In a recent post I said that one of the things that dissuades us from accepting the existence of a truly Platonic mathematical world, or believing in the timeless existence of its forms independent of human minds, is the habit we have of distinguishing ourselves from the rest of nature, despite all the evidence we’ve seen of nature’s tightly knit oneness.   This is why Plato came to mind for me again, when I read an article about how fish can count.

The article describes some of the findings published in an animal cognition paper.  Researchers found that angelfish can successfully distinguish between various sized angelfish groups, provided the groups differ by at least a 2:1 ratio.

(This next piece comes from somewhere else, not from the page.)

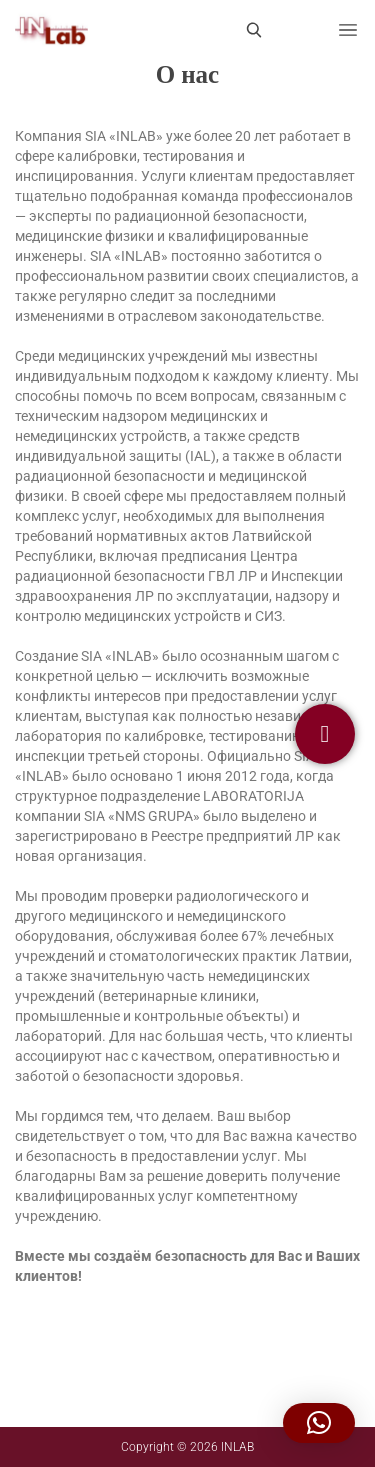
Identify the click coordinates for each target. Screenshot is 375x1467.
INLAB (237, 1447)
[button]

Data has also been collected that suggests that these fish can, more precisely, distinguish between the quantities 2 and 3.  Since the 2:1 ratio doesn’t apply here, it is believed that this talent arises from a different neural mechanism.  Researchers say that there is no reason the fish could not get beyond 3, but rather that there has been no particular advantage to them doing so.

A good deal of work has been done on the presence of some number sense in babies and other animals, often mammals.  But these fish findings got my attention because fish, in our understanding of evolution, show up a few hundred million years earlier than mammals.  And Robert Gerlai, who conducted much of the research in the article, played right into that observation when he said that given how widespread the basic math-related skills are throughout the animal kingdom, it’s possible that the action of counting, “could have arisen in one ancestral species from which all species with this ability evolved.”

What all of this suggests to me is a kind of biological underpinning of mathematics that can’t be disassociated from the world itself, or the universe for that matter.   Everything neurological has its source in the signaling talent of individual cells, ultimately tied to the substances of stars.  If counting grows out of this as does, breathing, digestion, movement and later memory and imagination, then it may be that Plato intuited that mathematics, as a thoughtful pursuit, was tapping into something very fundamental, something not quite ours, whose truth value was greater than the particulars to which we applied it.  It seems inevitable that we will find that mental processes are as exploratory as the work of the senses.

I’ll close with a quote from Alain Connes:

One of the essential things a mathematician does is recognize the internal coherence and generative character belonging to certain concepts.  It happens that very simple concepts can suggest all sorts of ideas or models.  Investigating these, one truly has the impression of exploring a world step by step — and of connecting up the steps so well, so coherently, that one knows it has been entirely explored.  How could one not feel that such a world has an independent existence?